After the June 8 news conference in which he said “the private sector is
doing fine,” he, responding to the public’s strange inability to parse
plain English, held another news conference in which he said: “It’s
absolutely clear the economy is not doing fine; that’s the reason I had a
press conference.”
That clarified everything, but then on July 13 the public, which Obama really must regard as a disappointment, again failed to comprehend him. In Roanoke, Va., he gave what any reasonable person must admit was an admirably pithy and entirely clear distillation of his political philosophy: “You didn”t build that.” The public’s obtuseness forced his campaign to run an ad saying “my words about small business” had been taken “out of context.” Ah, context.

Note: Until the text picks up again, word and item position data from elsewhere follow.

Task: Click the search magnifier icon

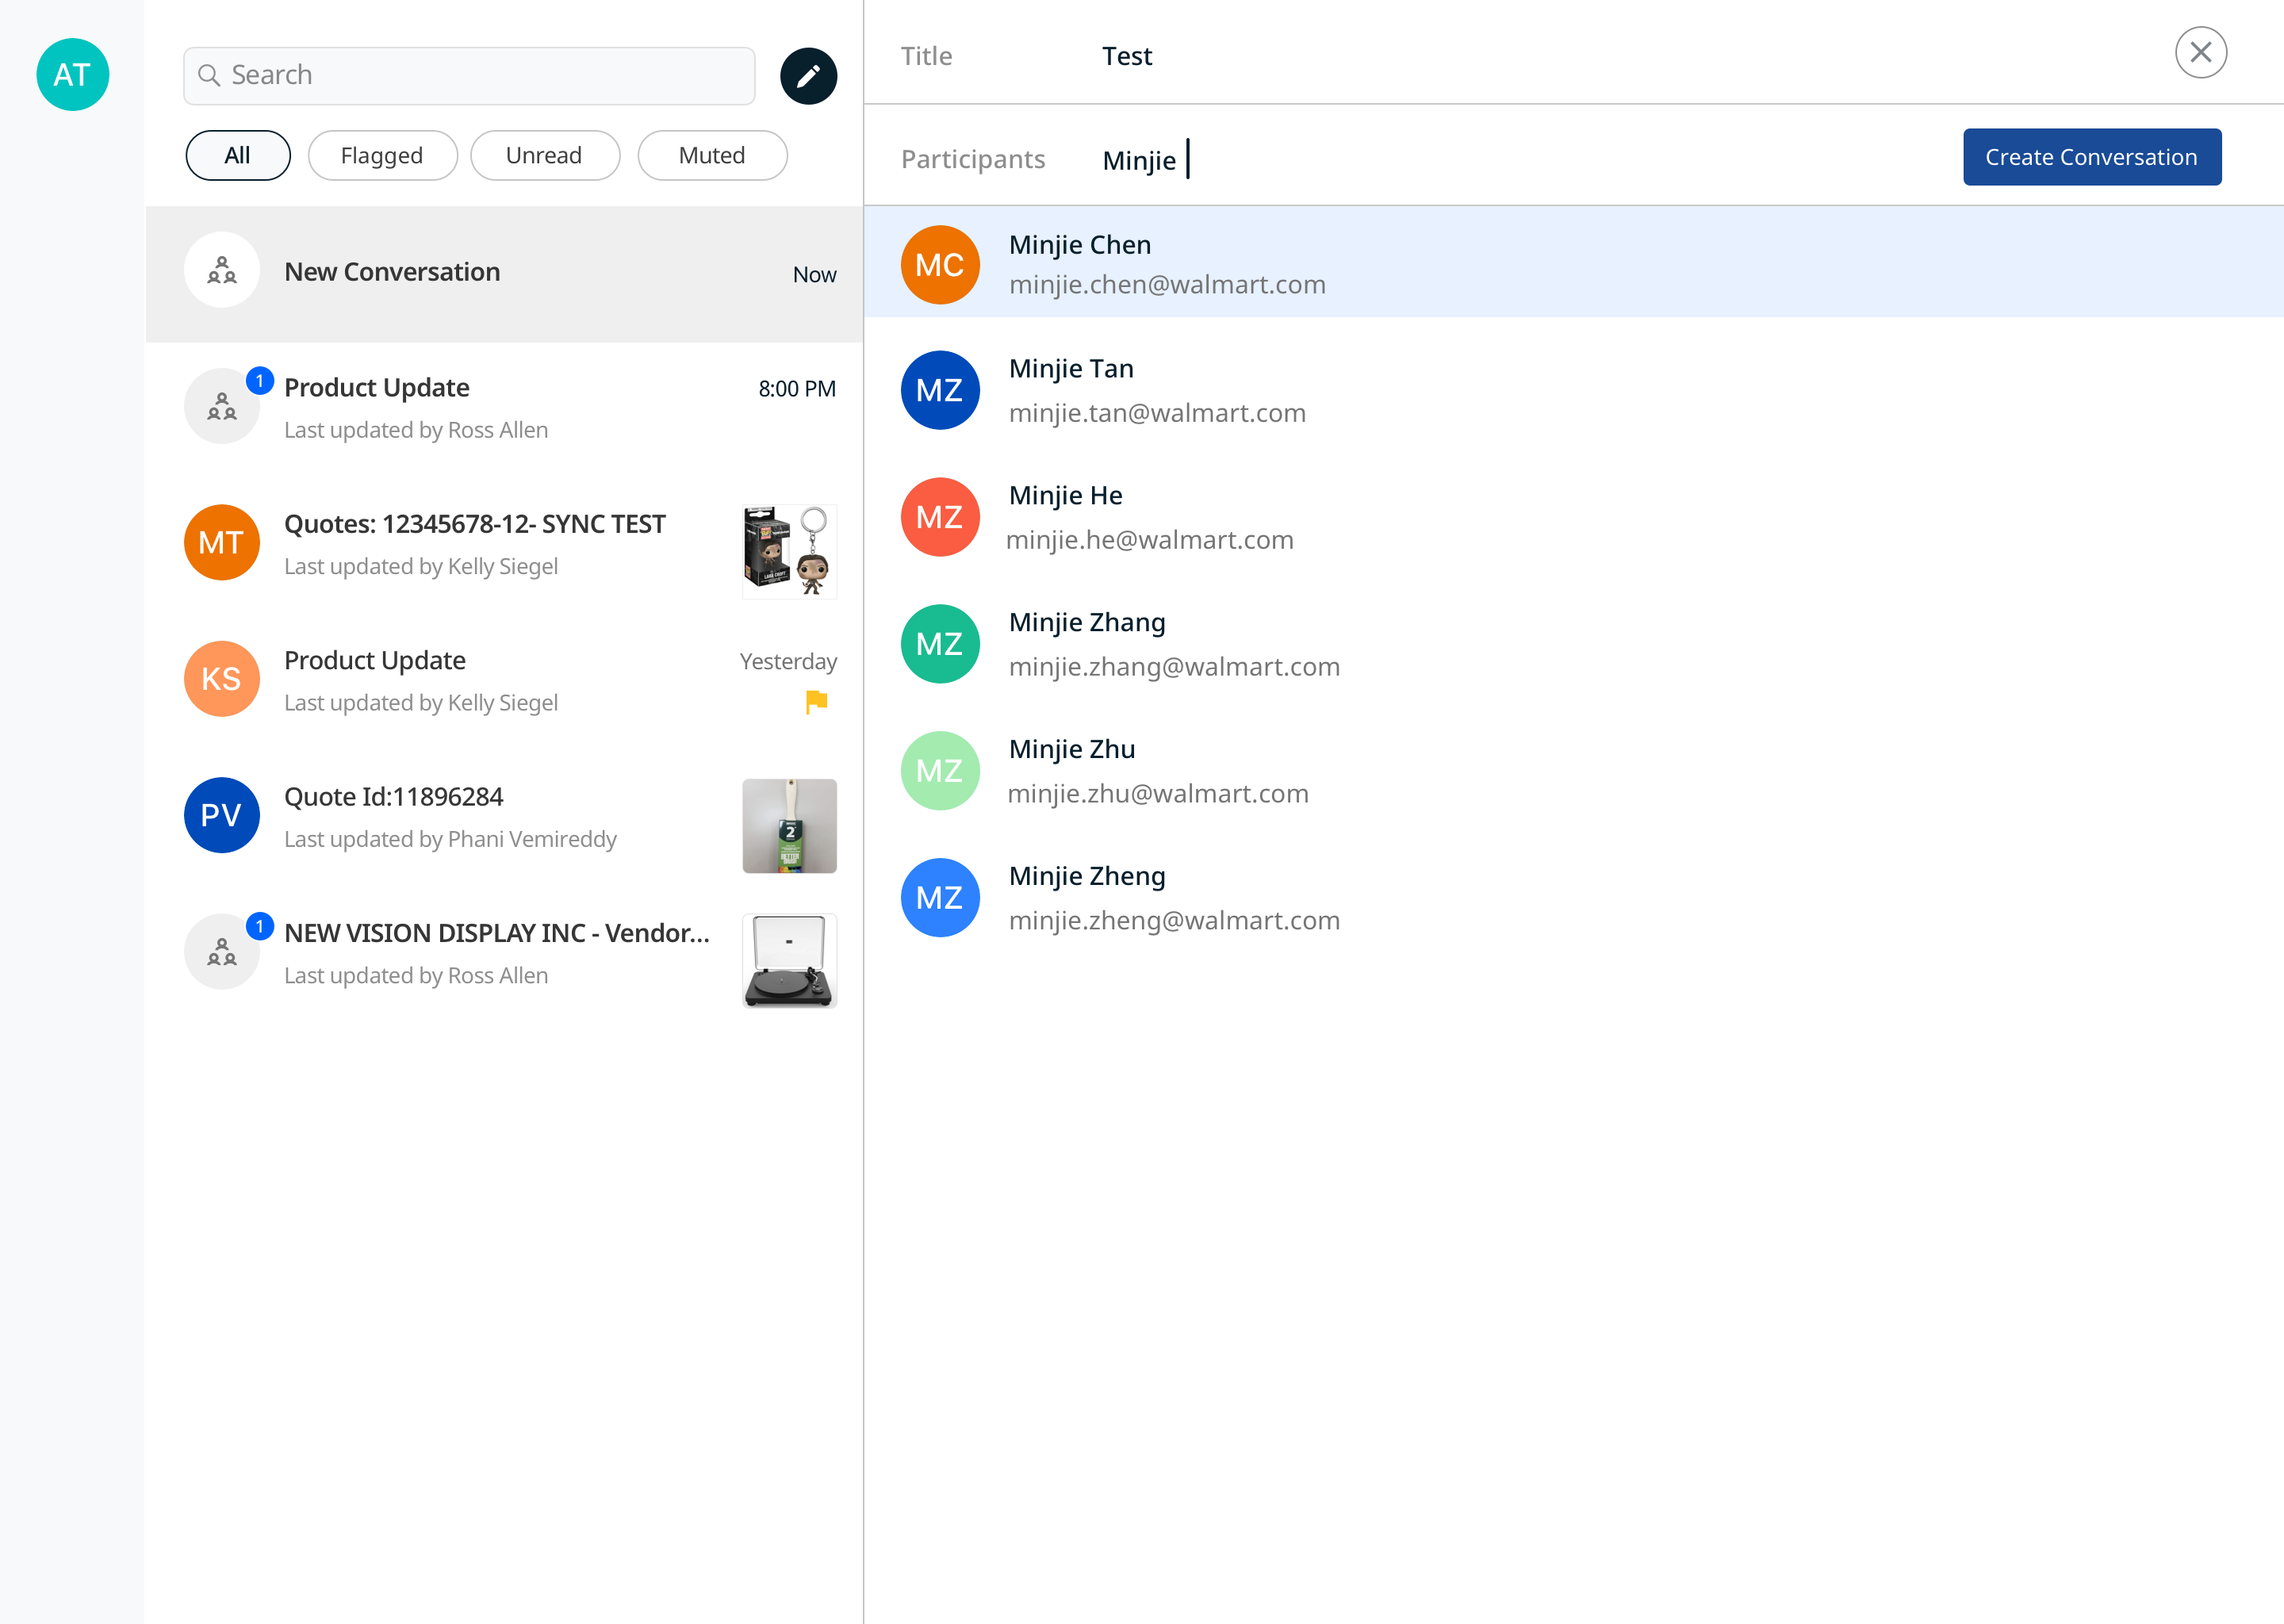Action: coord(210,75)
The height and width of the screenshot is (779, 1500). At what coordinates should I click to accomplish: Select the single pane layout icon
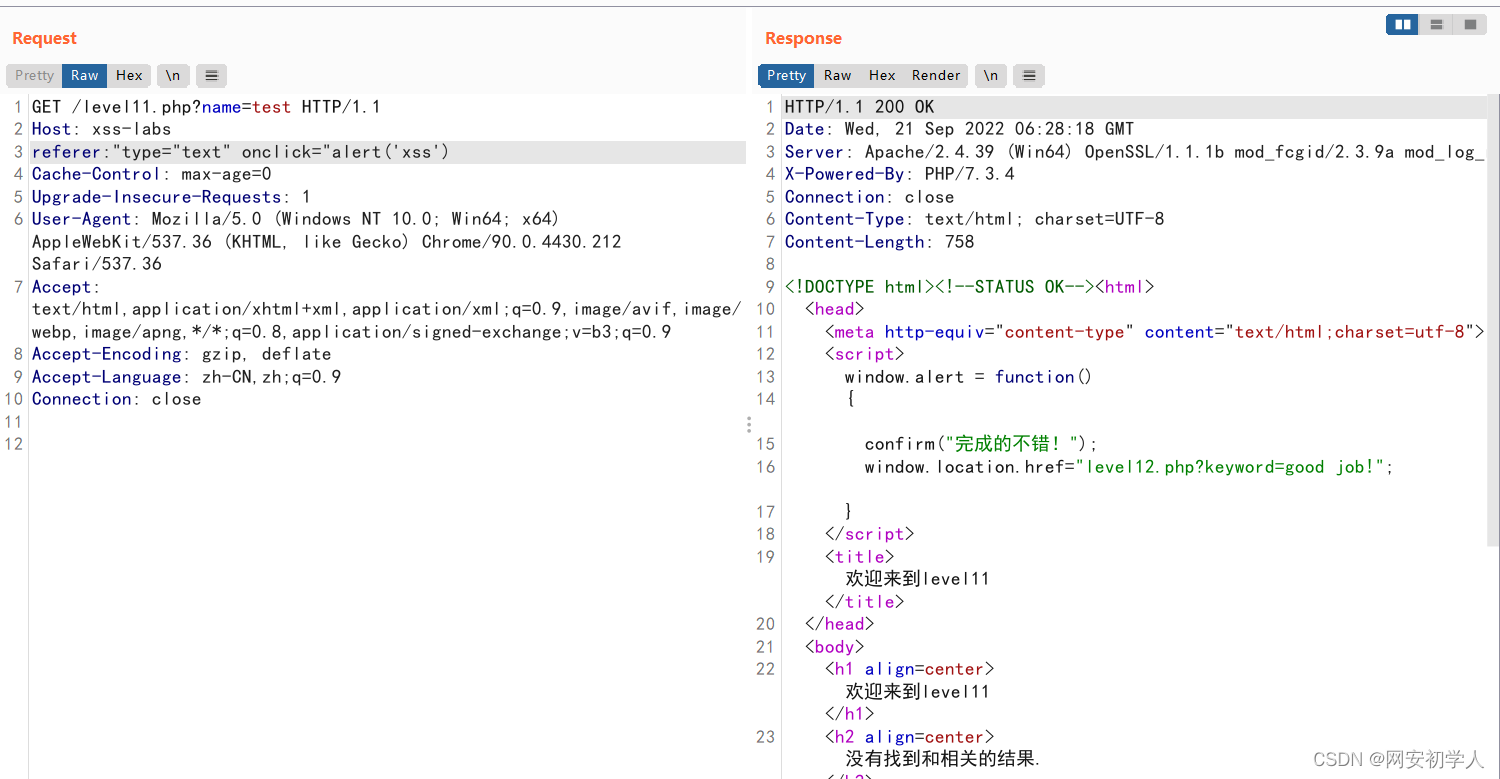point(1470,24)
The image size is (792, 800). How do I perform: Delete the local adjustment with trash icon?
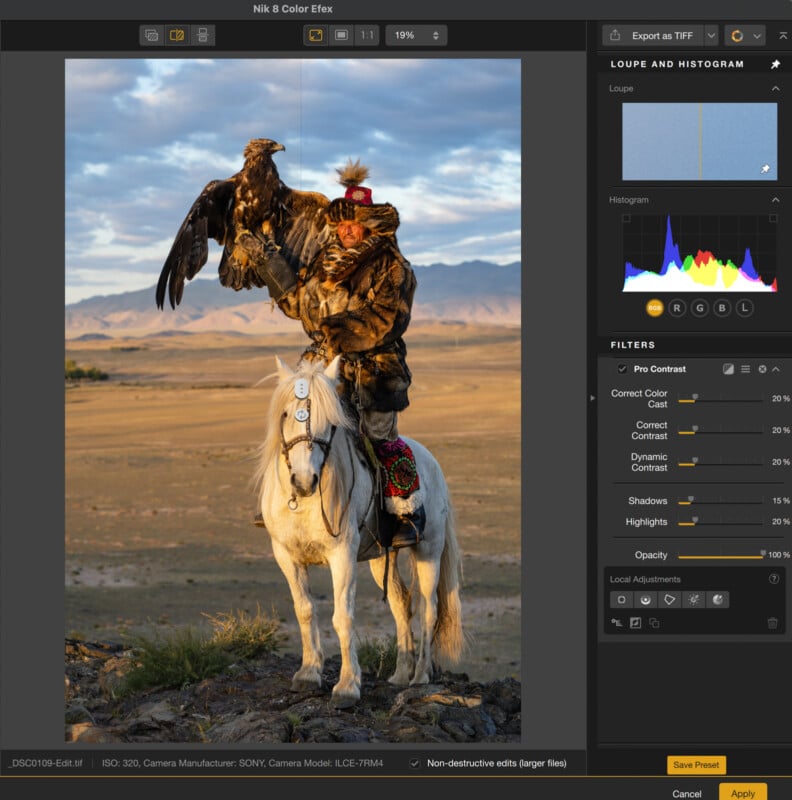[x=772, y=623]

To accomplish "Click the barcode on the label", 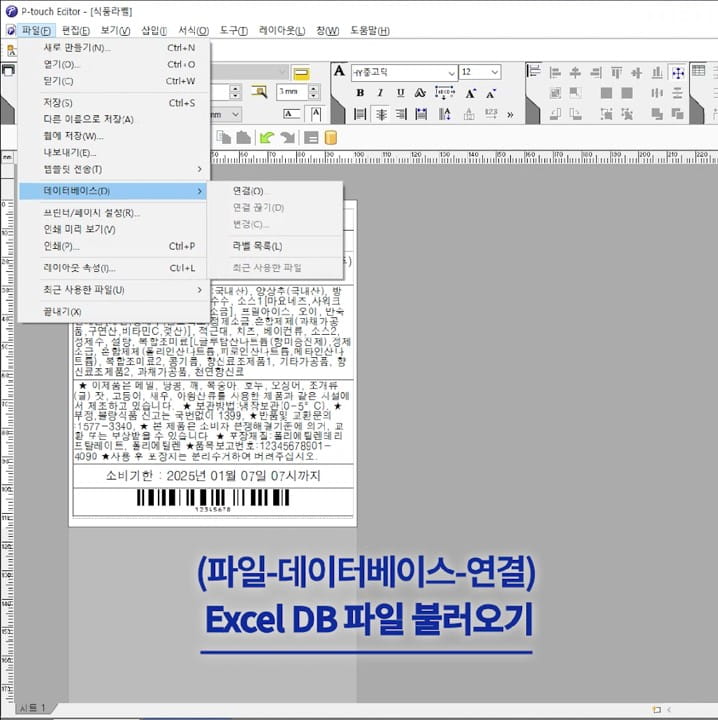I will [x=211, y=497].
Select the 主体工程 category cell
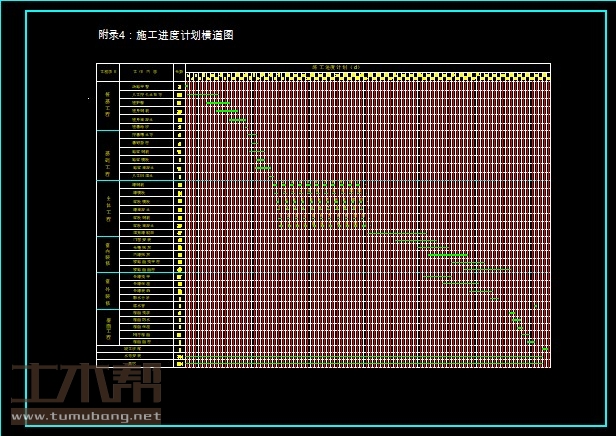This screenshot has width=616, height=436. tap(108, 208)
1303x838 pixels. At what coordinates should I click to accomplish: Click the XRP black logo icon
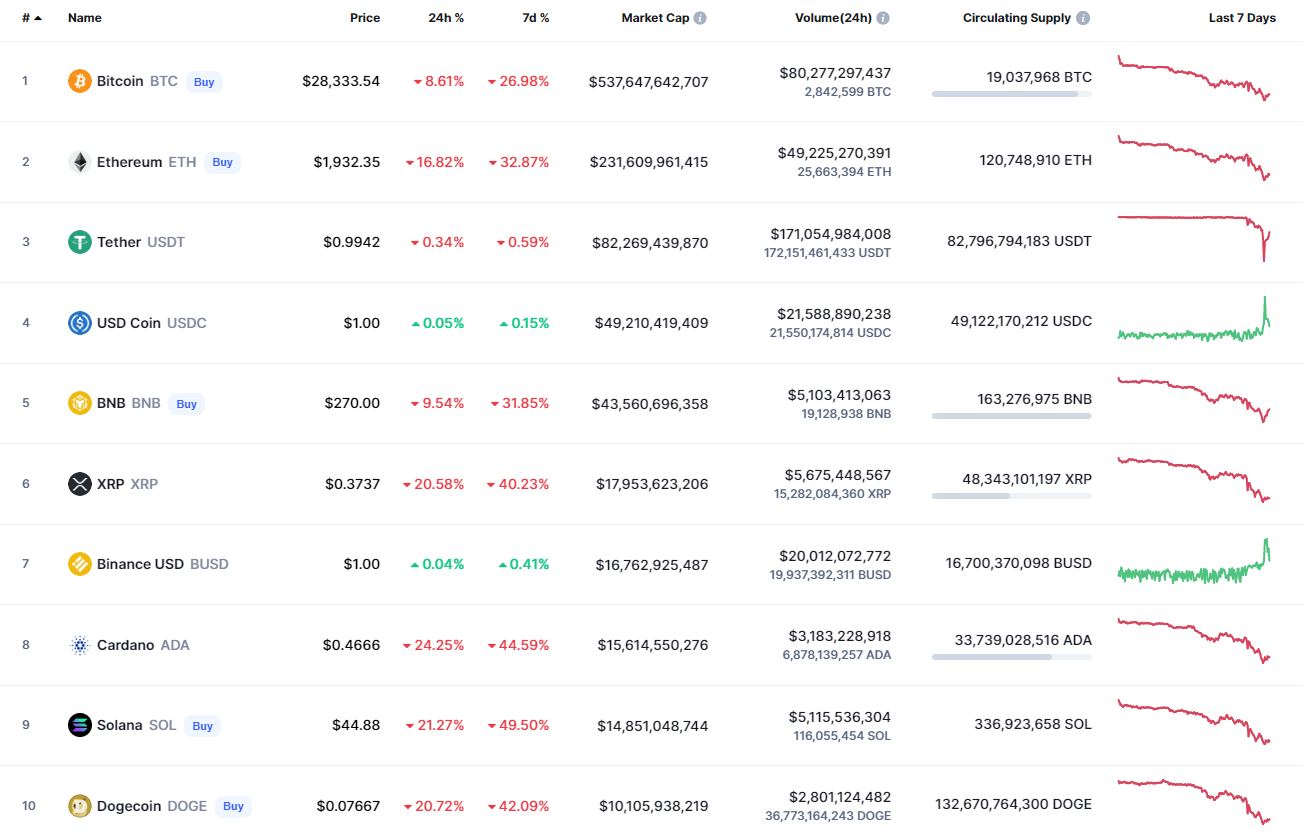click(x=80, y=484)
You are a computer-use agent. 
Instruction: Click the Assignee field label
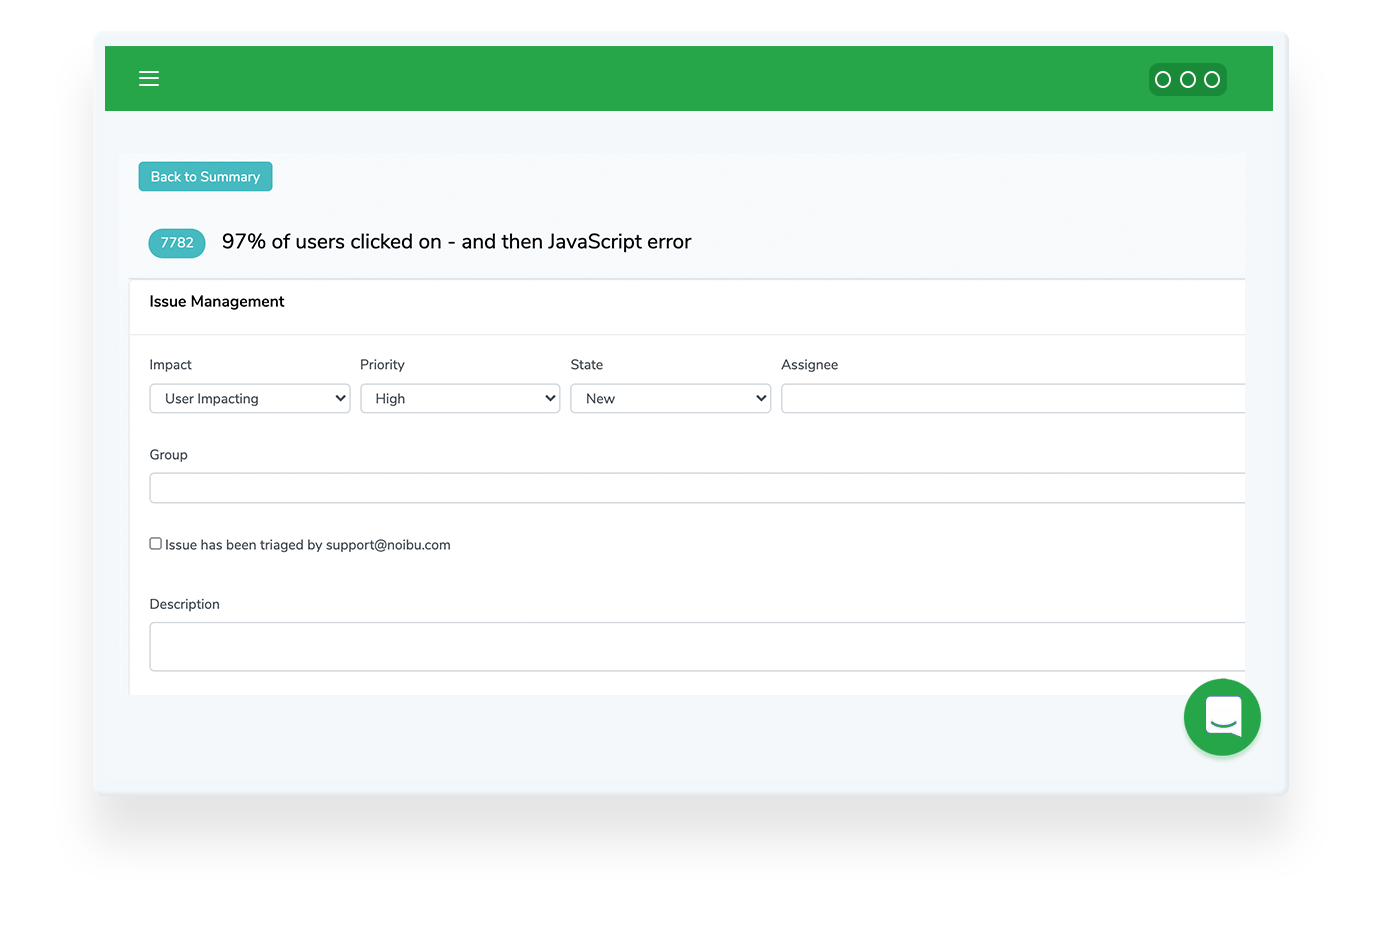pyautogui.click(x=809, y=365)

In late October 1980, as Ronald Reagan prepared for his one debate with
President Jimmy Carter, Reagan’s aides worried that Carter might unearth some of the inconveniently colorful things Reagan had said over the years, such as when Patty Hearst’s kidnappers demanded the distribution of free food, including canned goods, Reagan reportedly said something like: This would be a good time for a botulism epidemic. When an aide wondered how Reagan could explain that quip, there was a long pause, and then another aide impishly suggested: “Say it was taken out of context.”
As Obama tries to cope with the public’s peculiar inability to discern his
meanings, perhaps he can take comfort from very similar difficulties of another candidate for national office. On Aug. 18, 1920, the Democrats” vice presidential nominee, campaigning in Butte, Mont., said that it would be fine for the United States to join the League of Nations because our nation would have multiple votes. He assured listeners that “the votes of Cuba, Haiti, San Domingo, Panama, Nicaragua and of the other Central American states” would not be cast “differently from the vote of the United States,” which is “the big brother of these little republics.”
Then, referring to his days as assistant secretary of the Navy, the vice
presidential candidate said: “You know I have had something to do with
running a couple of little republics. The facts are that I wrote Haiti’s constitution myself and, if I do say so, I think it a pretty good constitution.” He added: “Why, I have been running Haiti or San Domingo for the past seven years.”
As David Pietrusza writes in “1920: The Year of Six Presidents,” Haiti and
the Dominican Republic had been U.S. protectorates since July 1915 and May 1916, respectively, but the boastful candidate had not written any
constitution. Nevertheless, he repeated his indelicate claim — U.S. Marines had recently been involved in some Haitian bloodshed — at three more Montana stops and then in San Francisco.
When, inevitably, the candidate’s words caused consternation here and there, he insisted he never said them, adding magnanimously, “I feel certain that the misquotation was entirely unintentional.” But the controversy continued, so on Sept. 2, in Maine, he added: “I should think that it would be obvious that one who has been so largely in touch with foreign relations through the Navy Department during the last seven years could not have made a deliberate false statement of this kind.”
Idaho’s Republican Sen. William Borah dryly said: “I am willing to admit
that he didn”t say it, though I was there and heard him say it at the
time.” Thirty-one witnesses of the Butte speech signed an affidavit attesting that the candidate had said what he was reported to have said, but public attention had wandered and the issue faded.
Far from being badly injured by this episode, the vice presidential candidate went on to become one of the three presidents in “modern history” — Obama includes Lincoln — whose achievements in their first two years are, Obama says, “possible” to compare to his. The candidate was one of liberalism’s saints, Franklin Delano Roosevelt.